Bio-Diesels in Perkins' Engines
With concern growing
about possible climate change, and the implications of the Kyoto Treaty coming
into force, interest in alternative (and hopefully CO2-neutral) fuels grows.
As well as CO2, emissions of NOx, particulates, CO and others need to be reduced
to meet future environmental legislation.
History
A number of variations
on the biodiesel theme have been used in the past, with unrefined vegetable
oils being particularly popular. The high viscosity of these fuels at low
temperatures proved to be a significant problem, as did the variation in
the fuels themselves. These early fuels caused other significant problems,
particularly with the coking of the injectors. The switch to transesterified
biodiesel and the introduction of the EN14214 standard in Europe has largely
eliminated this problem.
The Present
Day
At present, most biodiesel
is produced using the transesterification process, producing fatty acid methyl
esters (FAME). At the molecular level, biodiesel is made up of straight chain
molecules, whilst mineral diesel fuel is primarily made up of a combination
of branched chain aliphatic hydrocarbons and aromatic ring molecules. The
most common raw materials for the production of FAME are rapeseed or soybean
oils. Recycling used cooking oil by converting it to biodiesel is also an
option. Alternative biomass derived fuels to these refined vegetable oils
are being developed. These fuels are referred to as biomass-to-liquid (BTL)
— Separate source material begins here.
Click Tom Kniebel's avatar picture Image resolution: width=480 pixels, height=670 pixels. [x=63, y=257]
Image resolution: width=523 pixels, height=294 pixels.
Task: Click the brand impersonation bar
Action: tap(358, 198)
fuels and rely on the well-established Fischer-Tropsch (FT) process. The FT
process was used in Germany during the Forties for liquid fuel production
to compensate for the scarcity of crude oil, and has been used extensively
in South Africa for many years to produce petrol and diesel from coal. Using
farming, forestry or household waste, or almost any other carbonaceous material,
a variety of synthetic liquid biomass derived fuels can be produced, suitable
for either spark- or compression-ignition engines.
Under current
European law, a diesel fuel may contain up to 5% biodiesel before
the manufacturer is required to declare the fuel's content. The warranties
on all of Perkins' engines remain valid at this level of biodiesel
content, though for certain engines this limit may be as high as 30%.
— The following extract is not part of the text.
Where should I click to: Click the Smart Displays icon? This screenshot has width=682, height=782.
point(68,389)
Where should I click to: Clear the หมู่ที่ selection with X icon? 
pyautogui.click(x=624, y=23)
The company has also initiated a project in Germany to monitor 1106C-powered
machines running on 100% biodiesel. This is particularly important
in the Water Protection areas in this market, where 100% biodiesel
use is mandatory. To help increase the adoption of biodiesel, the
German government has made biodiesel duty-free. Across the EU, the
Commission has set targets of biofuel use, as a proportion of all
petrol and diesel, of 2% by 2005, and 5.75% by 2010. In the USA, interest
in biodiesel and bioethanol is mostly driven by security of energy
supply and the farming lobby. Biodiesel has also been advocated as
an additive to ultra low sulphur diesel (ULSD) to improve the lubricity
of ULSD.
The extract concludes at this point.